# 13F Holdings Analysis: AI Stocks

This notebook analyzes institutional investor behavior in AI stocks through SEC 13F filings.

**Key questions:**
- Which hedge funds have the largest holdings in AI stocks?
- How has institutional ownership of AI stocks evolved over time?
- Which specific AI stocks do top funds favor?

## Setup

In [12]:
try:
    import pandas as pd
    from pathlib import Path
    from ai_stocks import AI_STOCKS, ALL_AI_TICKERS
    import json
    print('Packages and dependencies loaded successfully.')
except ImportError as e:
    print(f'Failed to load package or dependency: {e}')
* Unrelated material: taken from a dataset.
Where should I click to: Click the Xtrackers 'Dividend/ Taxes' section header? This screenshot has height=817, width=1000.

Packages and dependencies loaded successfully.


## Load 13F Data

SEC 13F filings are distributed as bulk TSV files. Quarters are stored in directories like `data/raw/2023q4_form13f/` with two key files:
- `INFOTABLE.tsv` - holdings (CUSIP, value, shares)
- `COVERPAGE.tsv` - filer metadata (fund name, filing date)
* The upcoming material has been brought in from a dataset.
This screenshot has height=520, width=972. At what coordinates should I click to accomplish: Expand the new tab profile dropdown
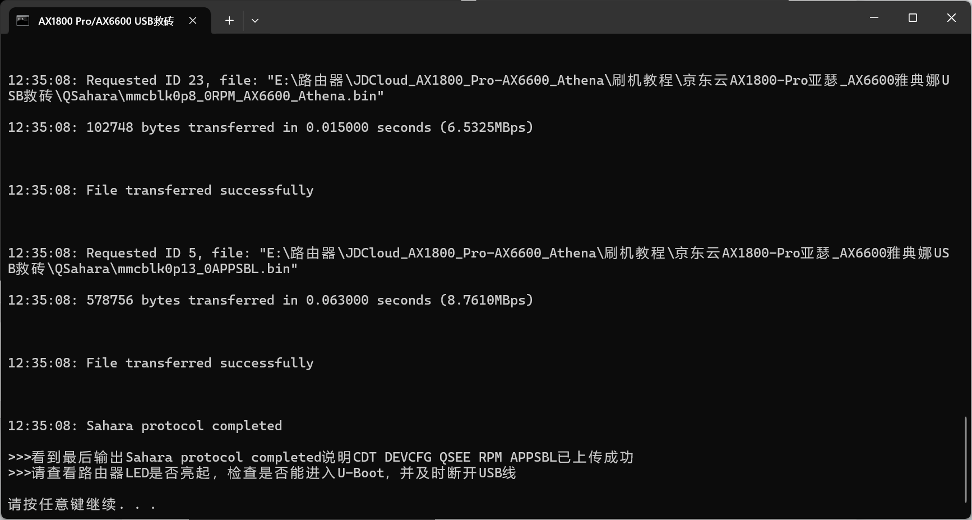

First, we build a ticker lookup dictionary using the provided JSON file. From this, we create a lookup dictionary specifically for AI stock tickers.

In [13]:
DATA_DIR = Path("data/raw")

with open('data/reference/company-tickers.json', 'r') as ticker_map_file:
    sec_tickers = json.load(ticker_map_file)
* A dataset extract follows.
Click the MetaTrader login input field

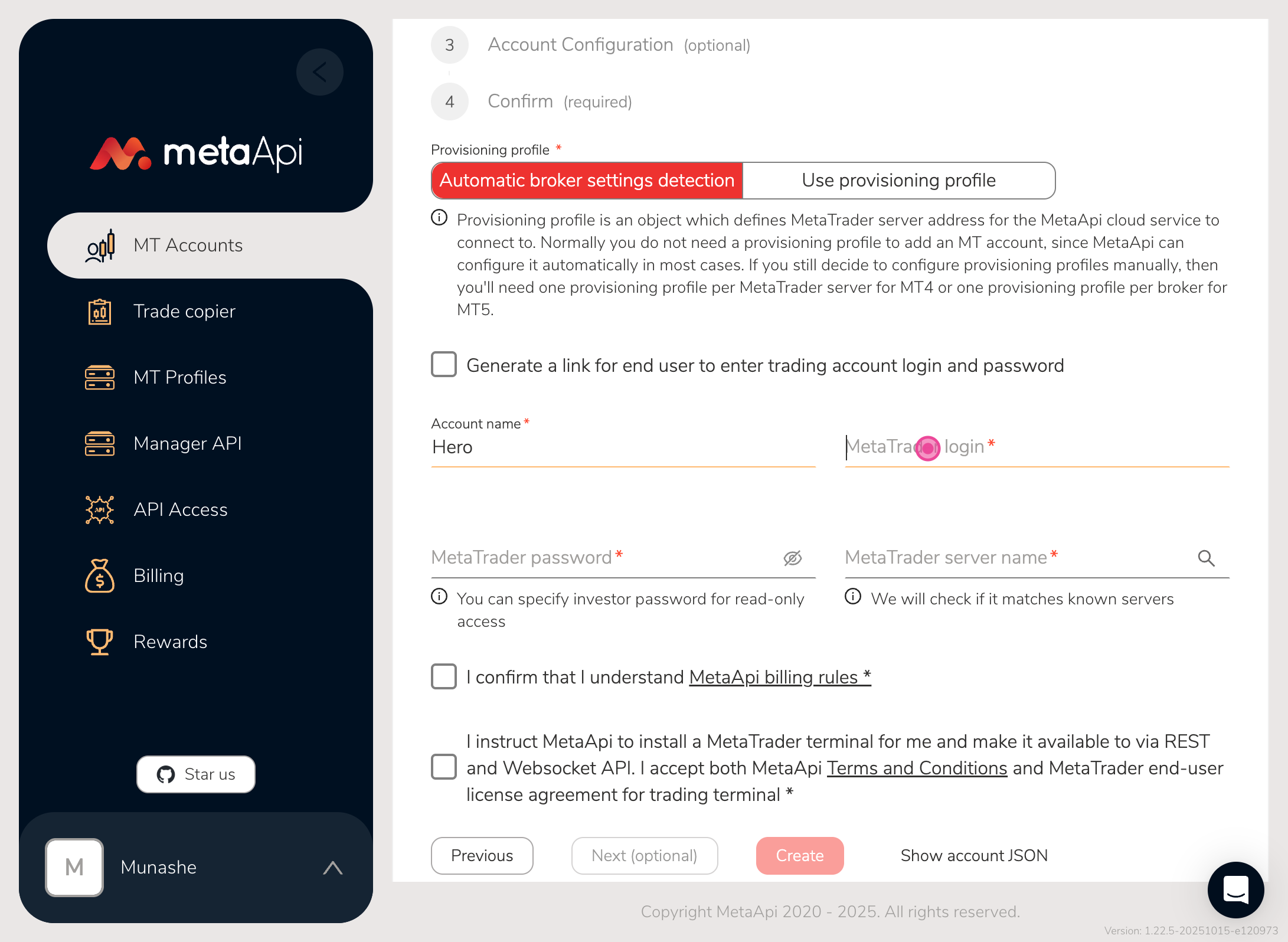click(x=1037, y=447)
    # the file is stored as a dictionary of numbers to mappings: 
    # {"0":{"cik_str":1045810,"ticker":"NVDA","title":"NVIDIA CORP"},"1":{"cik_str":320193,"ticker":"AAPL"}, ...}

    # build a dictionary from the company name to the ticker symbol
    name_to_ticker = {entry['title'].upper(): entry['ticker'] for entry in sec_tickers.values()}

# crucial for ticker matching that occurs in the later stages: reduce matching from ~10,000 entries to ~50
ai_name_to_ticker = {name: ticker for name, ticker in name_to_ticker.items() if ticker in ALL_AI_TICKERS}

ai_name_to_ticker

{'NVIDIA CORP': 'NVDA',
 'MICROSOFT CORP': 'MSFT',
 'AMAZON COM INC': 'AMZN',
 'BROADCOM INC.': 'AVGO',
 'META PLATFORMS, INC.': 'META',
 'TESLA, INC.': 'TSLA',
 'ORACLE CORP': 'ORCL',
 'PALANTIR TECHNOLOGIES INC.': 'PLTR',
 'ADVANCED MICRO DEVICES INC': 'AMD',
 'MICRON TECHNOLOGY INC': 'MU',
 'SALESFORCE, INC.': 'CRM',
 'LAM RESEARCH CORP': 'LRCX',
 'APPLIED MATERIALS INC /DE': 'AMAT',
 'INTEL CORP': 'INTC',
 'QUALCOMM INC/DE': 'QCOM',
 'ARISTA NETWORKS, INC.': 'ANET',
 'KLA CORP': 'KLAC',
 'SERVICENOW, INC.': 'NOW',
 'ADOBE INC.': 'ADBE',
 'DELL TECHNOLOGIES INC.': 'DELL',
 'SNOWFLAKE INC.': 'SNOW',
 'SUPER MICRO COMPUTER, INC.': 'SMCI',
 'DUOLINGO, INC.': 'DUOL',
 'C3.AI, INC.': 'AI'}

In [14]:
def list_quarters():
    """List available quarters of 13F data."""
    # extract the name of each directory
    quarters = [d.name for d in DATA_DIR.iterdir() if d.is_dir()]
    
    return sorted(quarters)

print('Available quarters:', list_quarters())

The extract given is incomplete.